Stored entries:
[Start of section]

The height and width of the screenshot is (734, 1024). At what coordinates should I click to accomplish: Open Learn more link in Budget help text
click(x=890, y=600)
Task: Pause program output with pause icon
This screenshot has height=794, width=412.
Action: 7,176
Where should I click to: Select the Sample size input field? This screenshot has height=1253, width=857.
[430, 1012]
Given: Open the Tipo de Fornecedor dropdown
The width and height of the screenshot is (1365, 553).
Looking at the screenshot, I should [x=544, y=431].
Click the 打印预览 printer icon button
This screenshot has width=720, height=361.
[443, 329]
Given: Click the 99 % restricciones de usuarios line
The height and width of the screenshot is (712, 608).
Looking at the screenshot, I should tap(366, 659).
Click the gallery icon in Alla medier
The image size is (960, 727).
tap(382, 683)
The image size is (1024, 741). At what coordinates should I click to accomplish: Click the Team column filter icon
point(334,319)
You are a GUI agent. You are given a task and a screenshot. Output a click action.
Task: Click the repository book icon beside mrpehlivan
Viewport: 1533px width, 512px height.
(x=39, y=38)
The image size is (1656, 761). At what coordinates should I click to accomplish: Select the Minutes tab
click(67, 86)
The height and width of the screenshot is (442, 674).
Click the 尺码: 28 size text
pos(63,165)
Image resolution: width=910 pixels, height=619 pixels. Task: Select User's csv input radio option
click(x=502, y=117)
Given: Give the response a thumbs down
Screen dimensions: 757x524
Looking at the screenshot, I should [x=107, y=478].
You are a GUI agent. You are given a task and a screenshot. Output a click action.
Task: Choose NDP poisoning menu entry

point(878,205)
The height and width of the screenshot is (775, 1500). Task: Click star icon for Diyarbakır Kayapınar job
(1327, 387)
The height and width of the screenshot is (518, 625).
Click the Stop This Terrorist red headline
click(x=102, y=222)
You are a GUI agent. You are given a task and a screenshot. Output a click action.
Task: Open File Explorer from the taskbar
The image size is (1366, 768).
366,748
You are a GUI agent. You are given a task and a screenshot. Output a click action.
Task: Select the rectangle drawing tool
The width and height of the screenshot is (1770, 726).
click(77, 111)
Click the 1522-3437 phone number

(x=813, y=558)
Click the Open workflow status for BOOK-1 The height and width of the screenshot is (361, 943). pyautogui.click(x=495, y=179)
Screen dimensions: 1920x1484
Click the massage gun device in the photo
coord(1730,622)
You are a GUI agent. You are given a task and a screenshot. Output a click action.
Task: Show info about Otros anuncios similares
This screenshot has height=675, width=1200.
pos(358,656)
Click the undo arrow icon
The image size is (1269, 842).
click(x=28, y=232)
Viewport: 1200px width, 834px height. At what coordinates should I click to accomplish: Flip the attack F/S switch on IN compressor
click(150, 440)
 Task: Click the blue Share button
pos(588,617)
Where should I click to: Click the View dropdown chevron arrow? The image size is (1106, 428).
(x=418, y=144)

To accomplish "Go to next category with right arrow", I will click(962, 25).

[End of section]

* _TASK DESCRIPTION_
Type out the entries again, word for word.

* _RESULT_
The height and width of the screenshot is (734, 1024). At what coordinates should I click to accomplish: Open Learn more link in Budget help text
click(x=890, y=600)
Task: Pause program output with pause icon
This screenshot has height=794, width=412.
Action: 7,176
Where should I click to: Select the Sample size input field? This screenshot has height=1253, width=857.
[430, 1012]
Given: Open the Tipo de Fornecedor dropdown
The width and height of the screenshot is (1365, 553).
Looking at the screenshot, I should [x=544, y=431].
Click the 打印预览 printer icon button
This screenshot has width=720, height=361.
[443, 329]
Given: Click the 99 % restricciones de usuarios line
The height and width of the screenshot is (712, 608).
Looking at the screenshot, I should tap(366, 659).
Click the gallery icon in Alla medier
The image size is (960, 727).
tap(382, 683)
The image size is (1024, 741). At what coordinates should I click to accomplish: Click the Team column filter icon
point(334,319)
You are a GUI agent. You are given a task and a screenshot. Output a click action.
Task: Click the repository book icon beside mrpehlivan
Viewport: 1533px width, 512px height.
(x=39, y=38)
The image size is (1656, 761). At what coordinates should I click to accomplish: Select the Minutes tab
click(67, 86)
The height and width of the screenshot is (442, 674).
Click the 尺码: 28 size text
pos(63,165)
Image resolution: width=910 pixels, height=619 pixels. Task: Select User's csv input radio option
click(x=502, y=117)
Given: Give the response a thumbs down
Screen dimensions: 757x524
Looking at the screenshot, I should [x=107, y=478].
You are a GUI agent. You are given a task and a screenshot. Output a click action.
Task: Choose NDP poisoning menu entry

point(878,205)
The height and width of the screenshot is (775, 1500). Task: Click star icon for Diyarbakır Kayapınar job
(1327, 387)
The height and width of the screenshot is (518, 625).
Click the Stop This Terrorist red headline
click(x=102, y=222)
You are a GUI agent. You are given a task and a screenshot. Output a click action.
Task: Open File Explorer from the taskbar
The image size is (1366, 768).
366,748
You are a GUI agent. You are given a task and a screenshot. Output a click action.
Task: Select the rectangle drawing tool
The width and height of the screenshot is (1770, 726).
click(77, 111)
Click the 1522-3437 phone number

(x=813, y=558)
Click the Open workflow status for BOOK-1 The height and width of the screenshot is (361, 943). pyautogui.click(x=495, y=179)
Screen dimensions: 1920x1484
Click the massage gun device in the photo
coord(1730,622)
You are a GUI agent. You are given a task and a screenshot. Output a click action.
Task: Show info about Otros anuncios similares
This screenshot has height=675, width=1200.
pos(358,656)
Click the undo arrow icon
The image size is (1269, 842).
click(x=28, y=232)
Viewport: 1200px width, 834px height. At what coordinates should I click to accomplish: Flip the attack F/S switch on IN compressor
click(150, 440)
 Task: Click the blue Share button
pos(588,617)
Where should I click to: Click the View dropdown chevron arrow? The image size is (1106, 428).
(x=418, y=144)

To accomplish "Go to next category with right arrow", I will click(962, 25).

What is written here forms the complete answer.